*** Data to examine ***
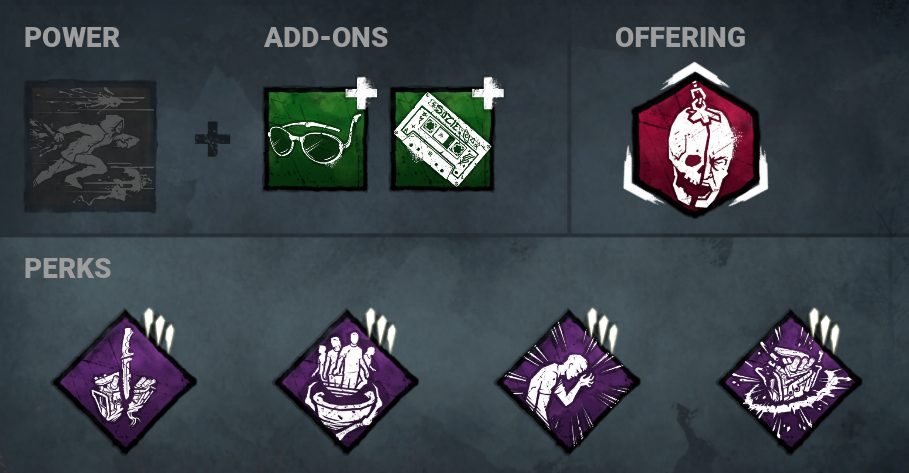
Task: Choose the knife and generator perk
Action: pyautogui.click(x=125, y=381)
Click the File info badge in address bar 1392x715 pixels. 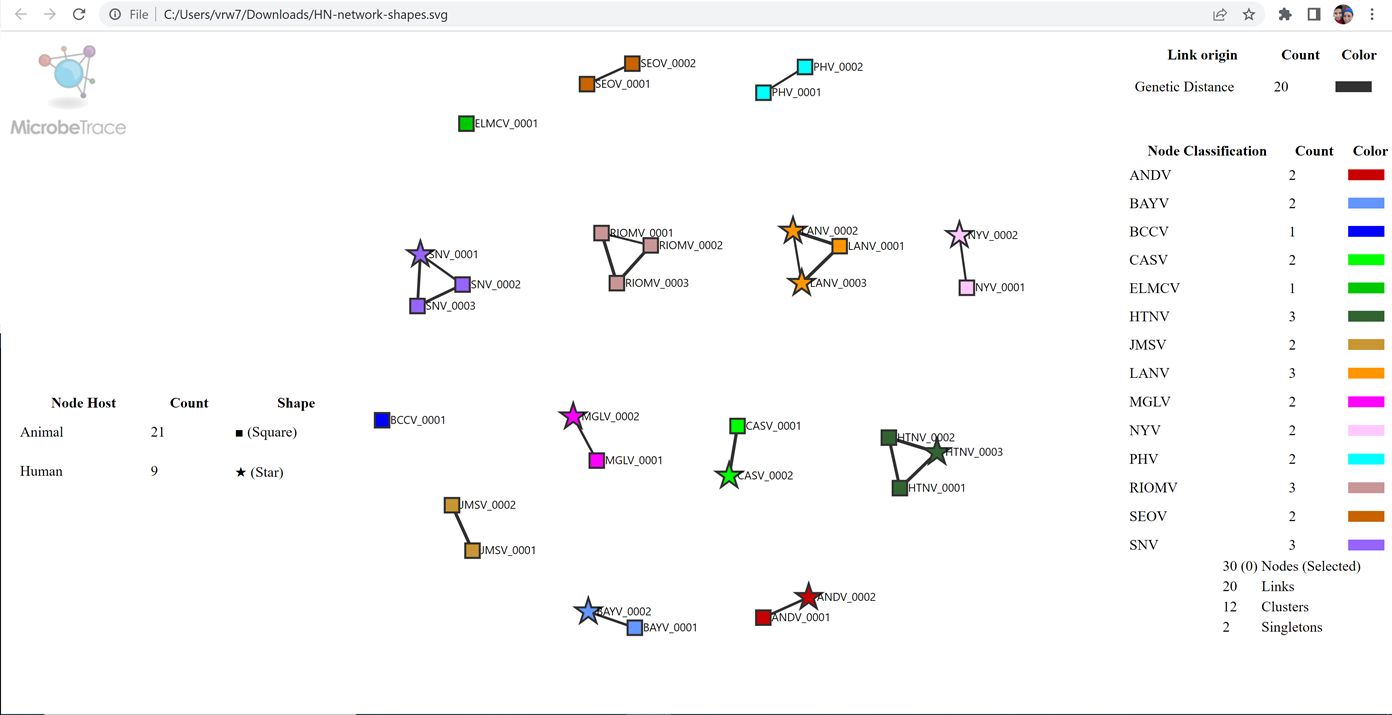122,14
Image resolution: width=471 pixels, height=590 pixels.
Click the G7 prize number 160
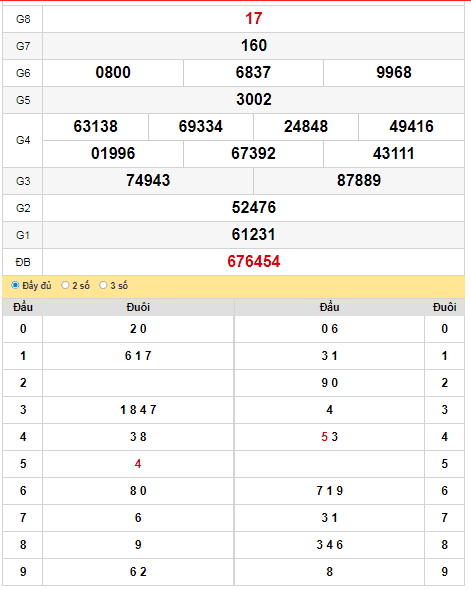(254, 46)
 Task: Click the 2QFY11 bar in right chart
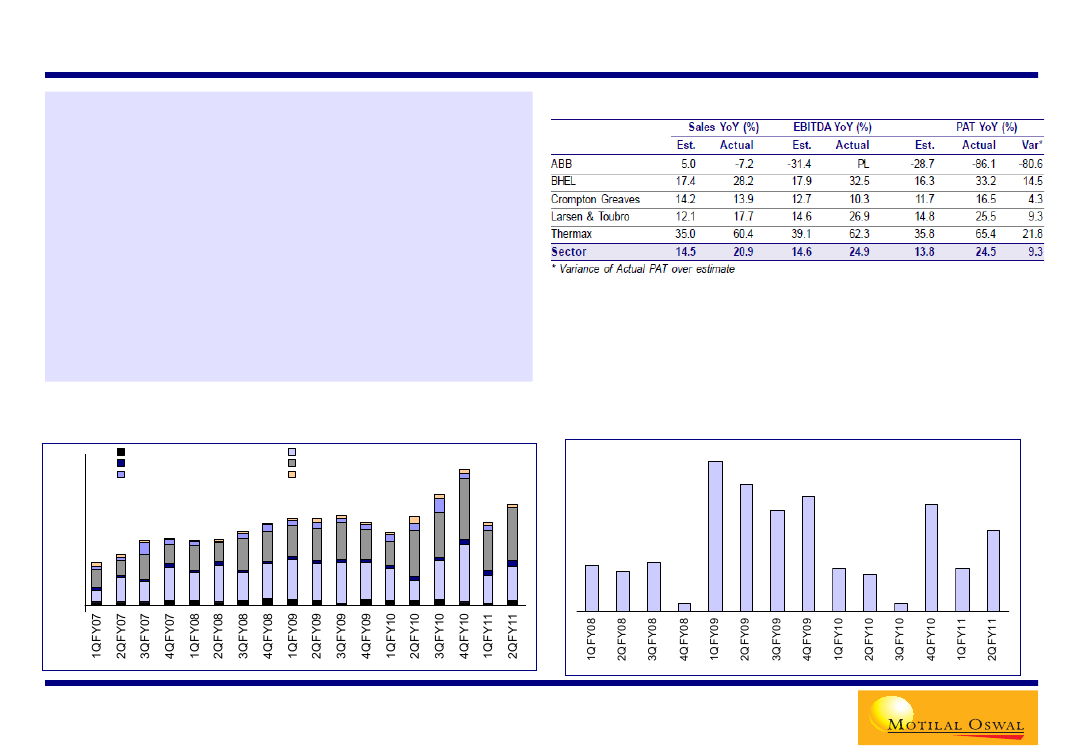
*** End of Data to examine ***
### How to complete this task
Retype the line containing "Click the G7 prize number 160" and all lines after it through the end of the material, exactly and only those, leaving out pictures.

### Solution for this exercise
Click the G7 prize number 160
(254, 46)
 Task: Click the 2QFY11 bar in right chart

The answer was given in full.